Song by Van McCoy
- A-side: "Butterfly"
- B-side: "Keep Loving Me"
- Label: Columbia 4-43415
- Composer(s): V. McCoy
- Producer(s): Daedelus Productions

= Butterfly (Van McCoy song) =

Butterfly was a hit for Van McCoy in 1965. However, it didn't make waves in the United States. It was Canada where it had success.

==Background==
Columbia Records had recently acquired Van McCoy in 1965. David Kapralik made McCoy known to Columbia vice-president, William P. Gallagher. Kapralik was also McCoy's manager. In spite of Van McCoy's history as a composer, Columbia wanted to push him as a recording artist. Billboard wrote in an October 2 article that the Columbia was using its might in a promotion to pitch McCoy via a coast-to-coast tour of radio stations, extensive trade advertising, and promotional mailing to disk jockeys etc. Amongst this, there was to be a cover story about McCoy on the record company's nationally distributed company magazine, Insight.
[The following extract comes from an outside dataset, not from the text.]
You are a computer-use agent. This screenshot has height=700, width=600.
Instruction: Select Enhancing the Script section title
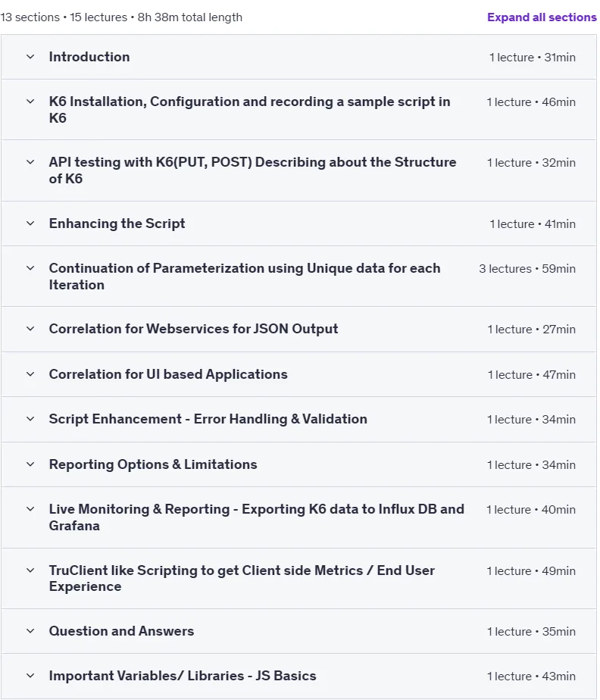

This was McCoy's first single for Columbia. It consisted of two of his originals, "Butterfly" and "Keep Loving Me".
 Billboard had "Keep Loving Me" as the A side and "Butterfly" as the B side. The arrangements were handled by Gary Sherman. The single was released on Columbia 43415. There was a special white label promotion of the single that came with a picture cover. It read Columbia Records INTRODUCES VAN MCCOY BUTTERFLY b/w KEEP LOVING ME. The October 2 issue of Billboard had it in the Pop Spotlights Top 60 section, a record predicted to reach the top 60 of the HOT 100 Chart. The following week, Billboard ran a picture of McCoy seated, signing his contract with Columbia vice-president William P. Gallgaher and manager Dave Kapralik looking on. A full-page advert for the single with McCoy pictured appeared on page 5 of the same issue.
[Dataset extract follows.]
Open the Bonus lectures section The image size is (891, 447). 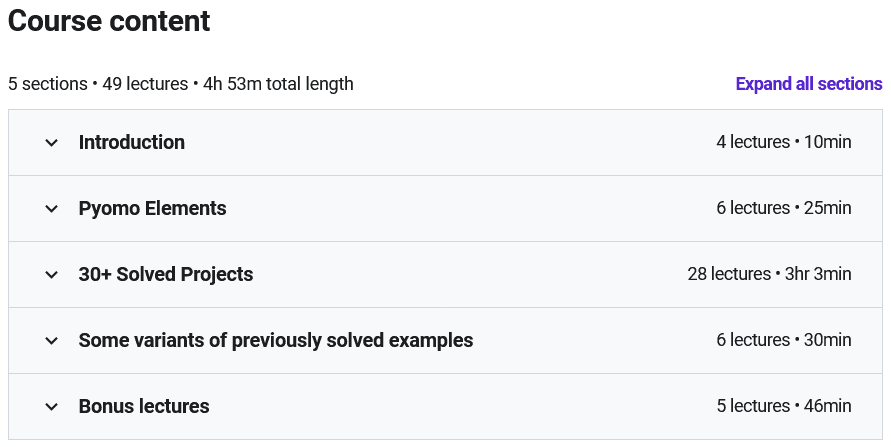point(144,406)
On the week of October 25, in her New York column, Harriet Wasser (R. P. M.s New York correspondent) said that McCoy singing on "Butterfly" sounded a bit like Nat King Cole and Johnny Mathis.

==Chart==
The song charted in Canada, making its debut in the R. P. M. Play Sheet chart at no. 36 on the week of October 25. With the magazine now calling itself, R. P. M. Music Weekly the single peaked at no. 10 on the week of December 6.